• [What the task asks]
With the entries below as the source, tally the lines that contain the string "agent" and give the number only.

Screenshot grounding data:
>>

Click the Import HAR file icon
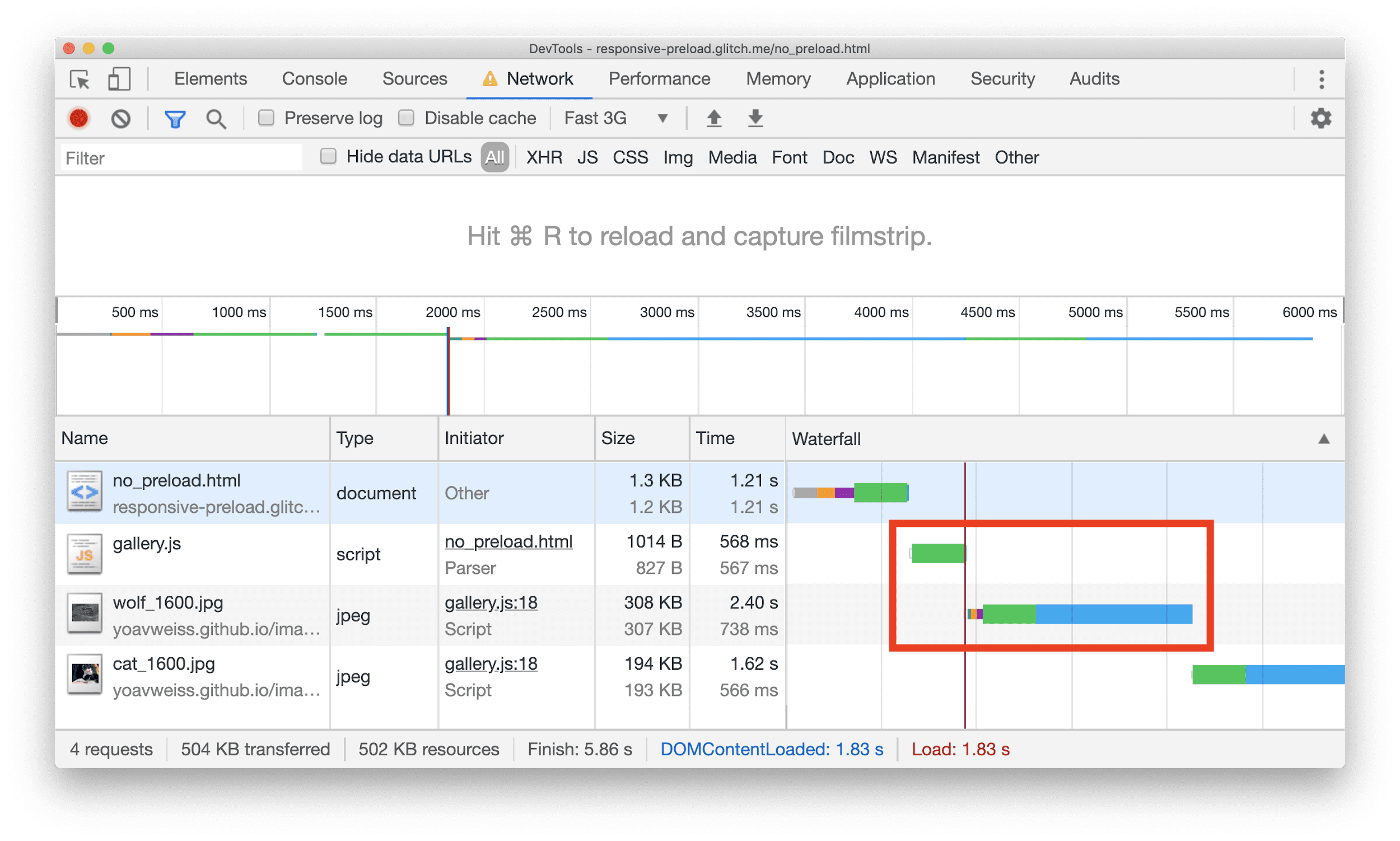1400x841 pixels. 710,120
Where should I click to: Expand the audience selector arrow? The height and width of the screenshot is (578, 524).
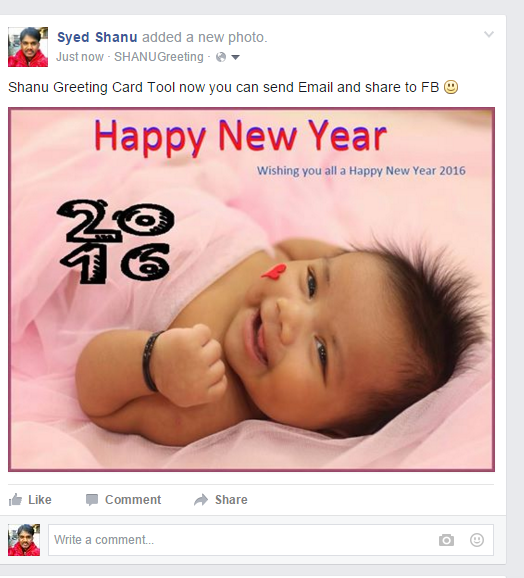(x=235, y=57)
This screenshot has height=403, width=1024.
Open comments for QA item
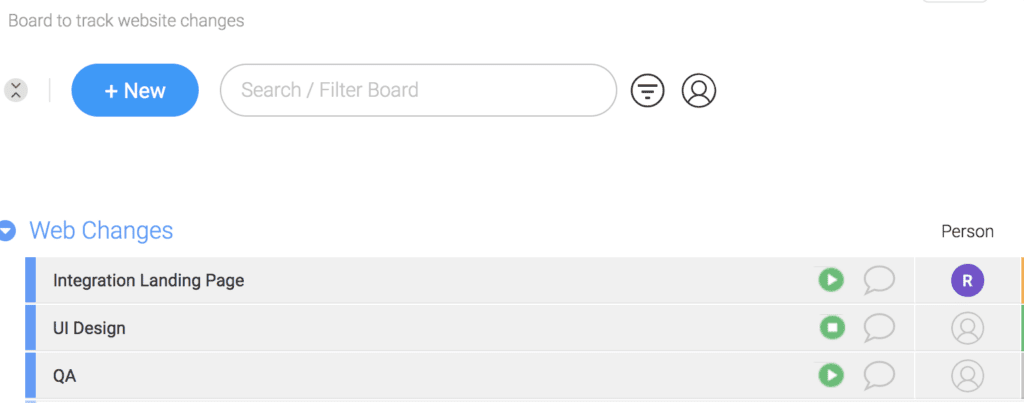coord(878,375)
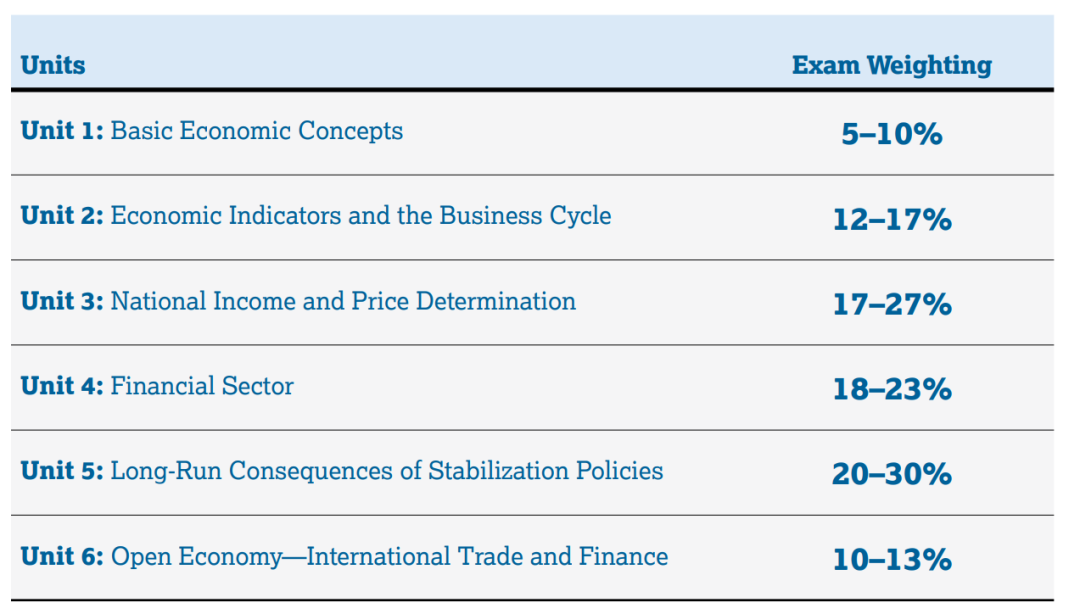The width and height of the screenshot is (1080, 614).
Task: Click the 20–30% weighting value
Action: tap(892, 474)
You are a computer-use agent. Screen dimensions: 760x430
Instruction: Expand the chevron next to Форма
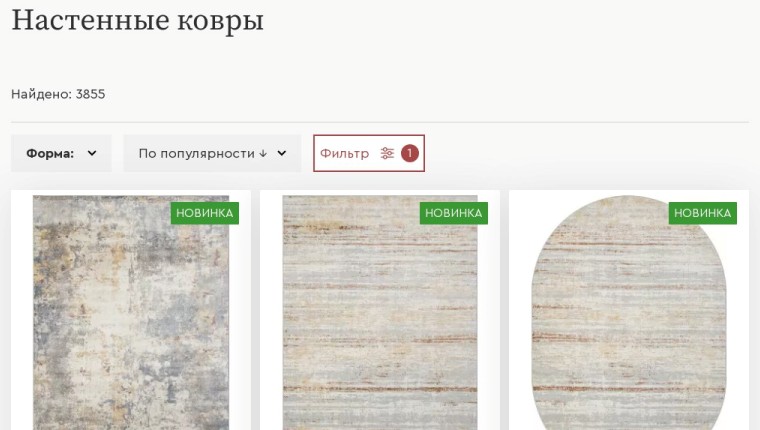(92, 153)
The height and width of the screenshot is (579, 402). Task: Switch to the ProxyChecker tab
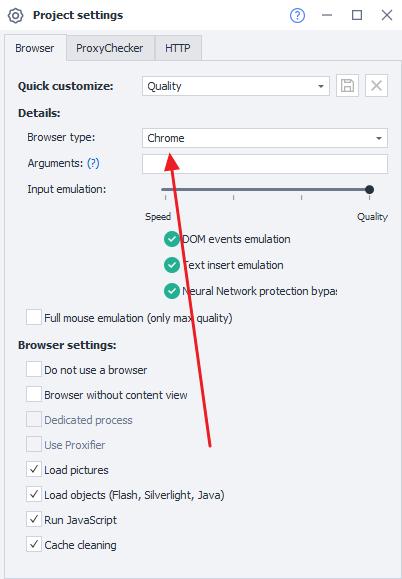(x=110, y=48)
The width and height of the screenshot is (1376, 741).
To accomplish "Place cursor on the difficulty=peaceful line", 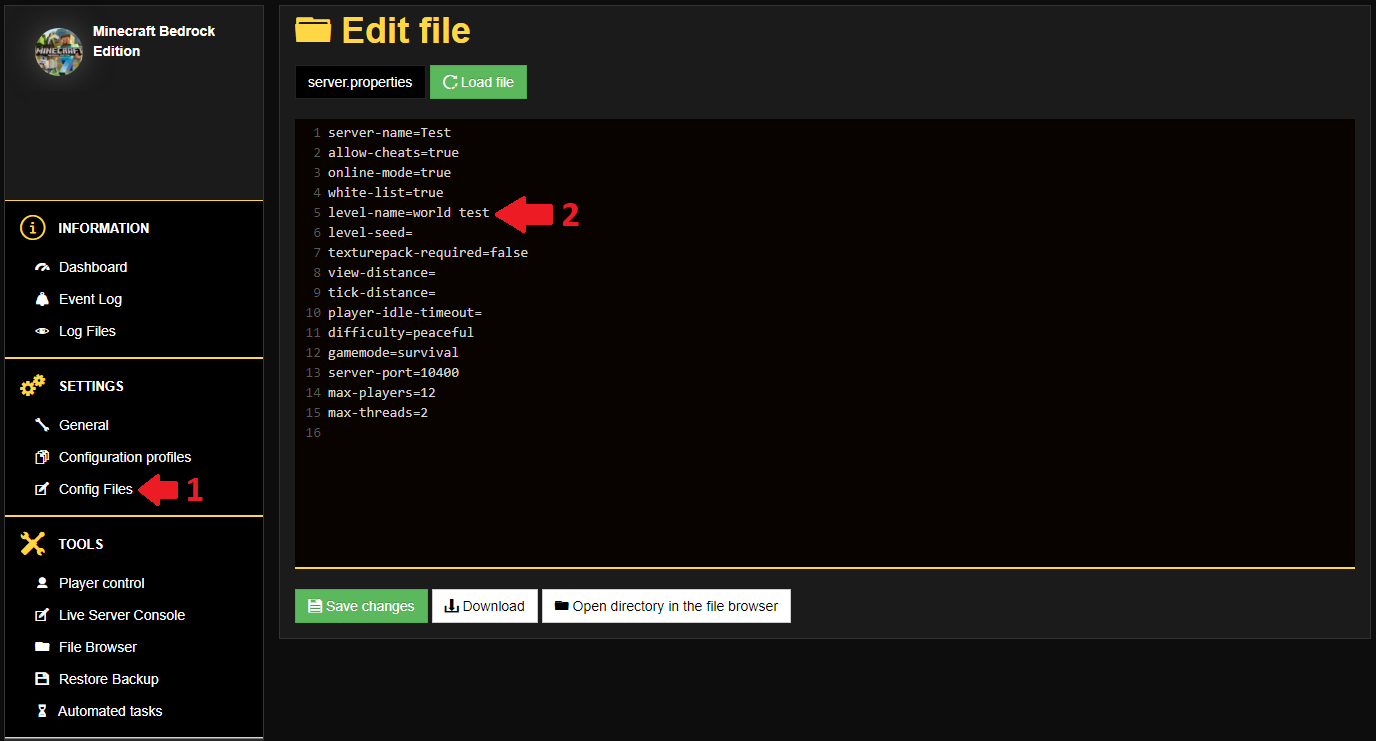I will click(x=401, y=333).
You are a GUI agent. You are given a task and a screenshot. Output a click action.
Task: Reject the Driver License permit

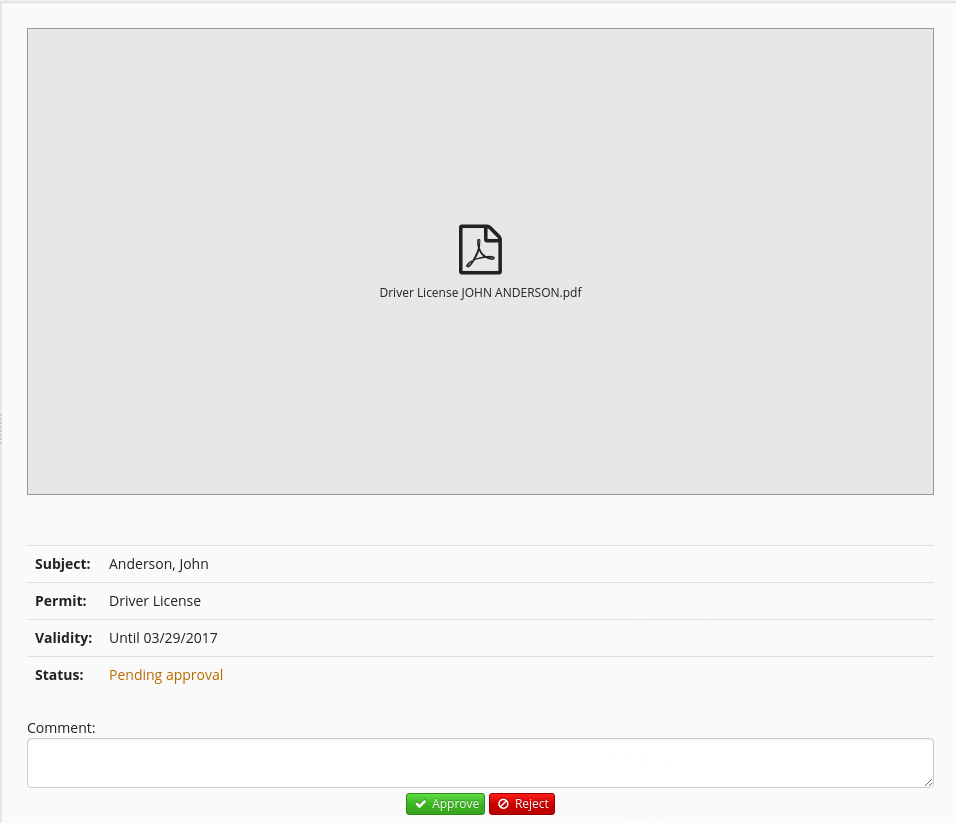point(522,804)
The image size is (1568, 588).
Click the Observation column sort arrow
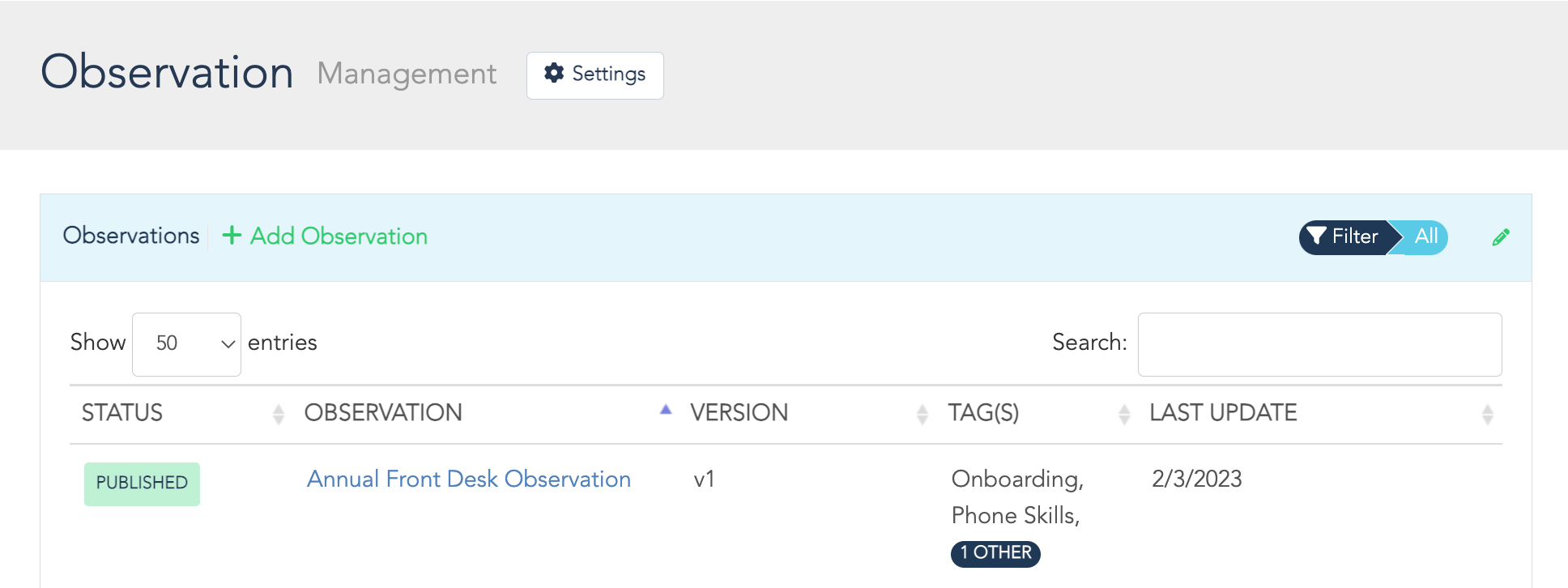(666, 411)

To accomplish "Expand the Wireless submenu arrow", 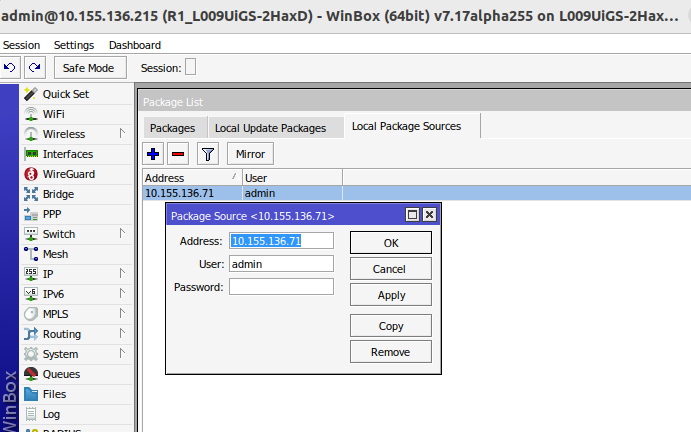I will coord(122,134).
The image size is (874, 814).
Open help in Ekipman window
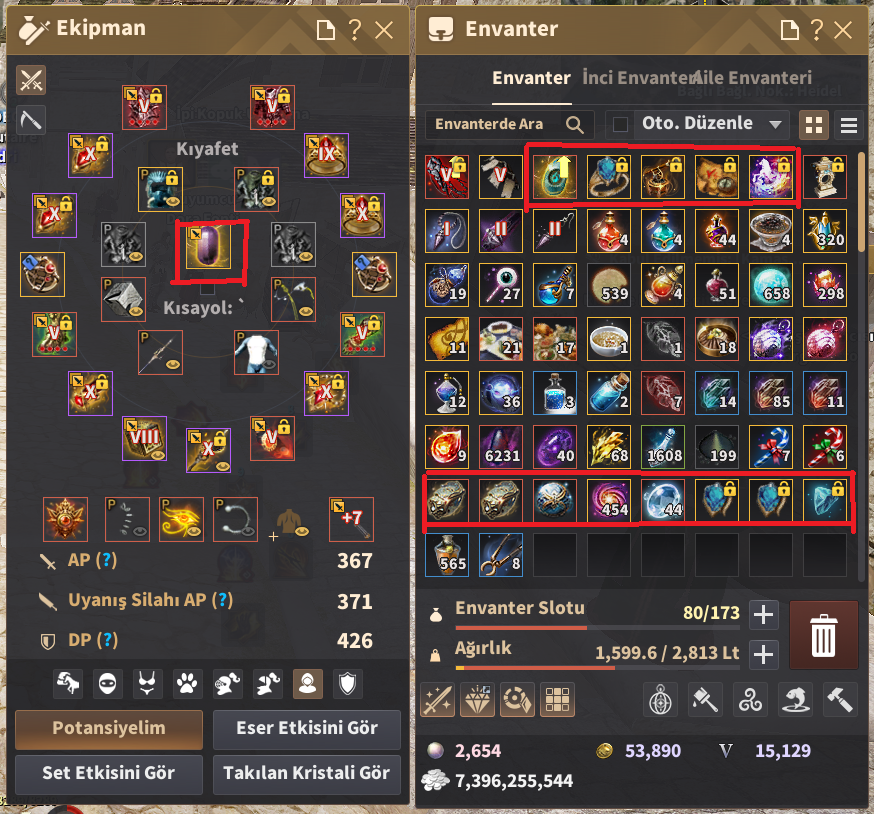point(355,30)
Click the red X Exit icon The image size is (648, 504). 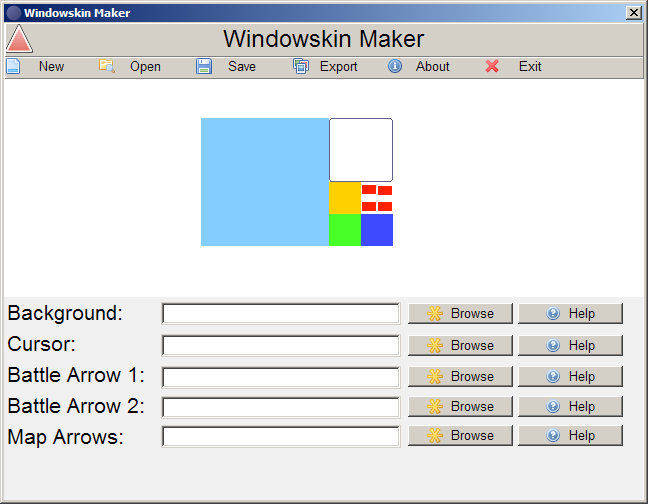492,67

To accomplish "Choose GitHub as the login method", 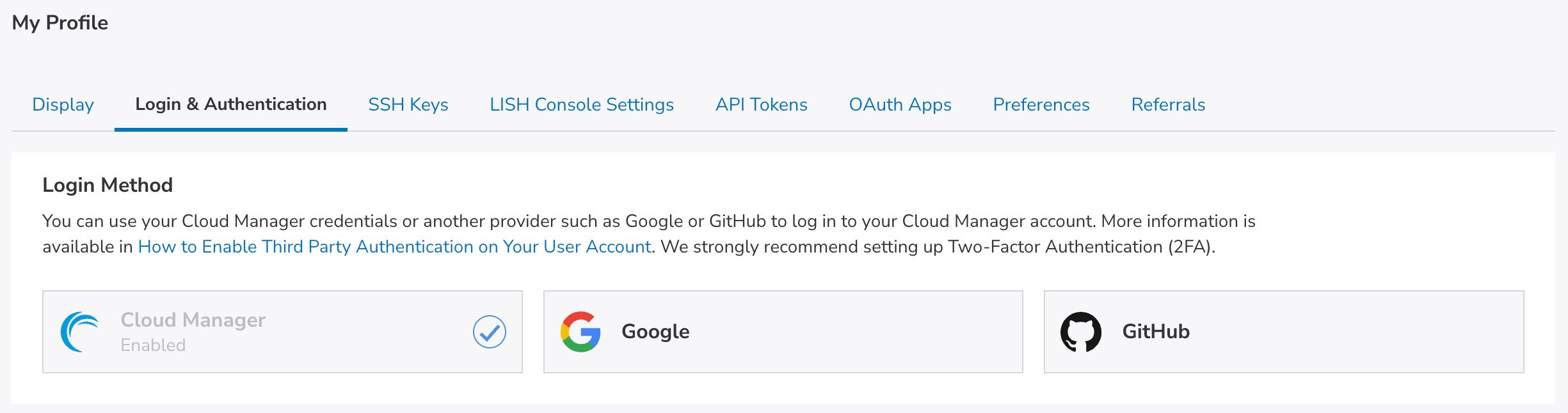I will [x=1283, y=332].
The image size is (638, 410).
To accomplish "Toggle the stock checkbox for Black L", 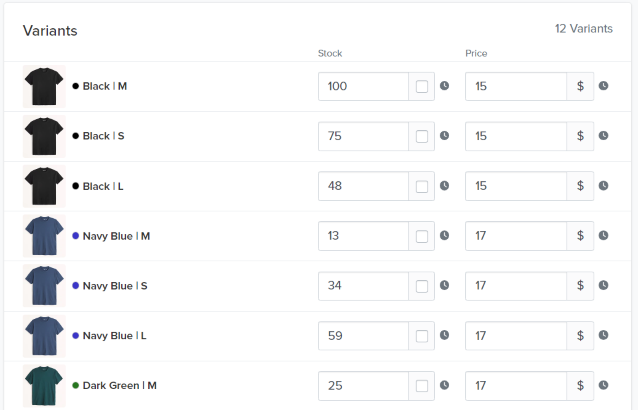I will coord(422,186).
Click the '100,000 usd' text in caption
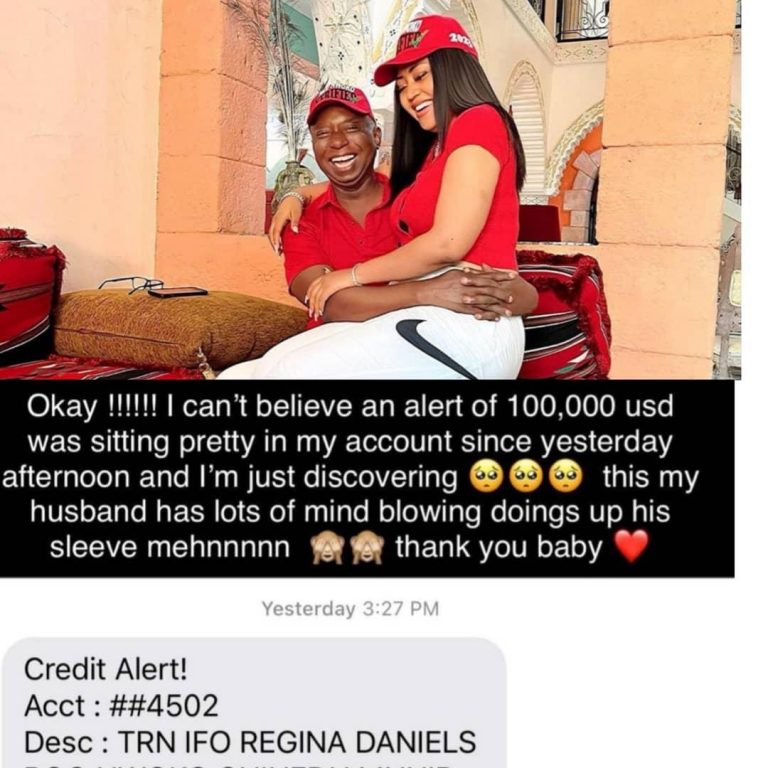Screen dimensions: 768x768 pyautogui.click(x=590, y=406)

<<

• [Exercise response]
2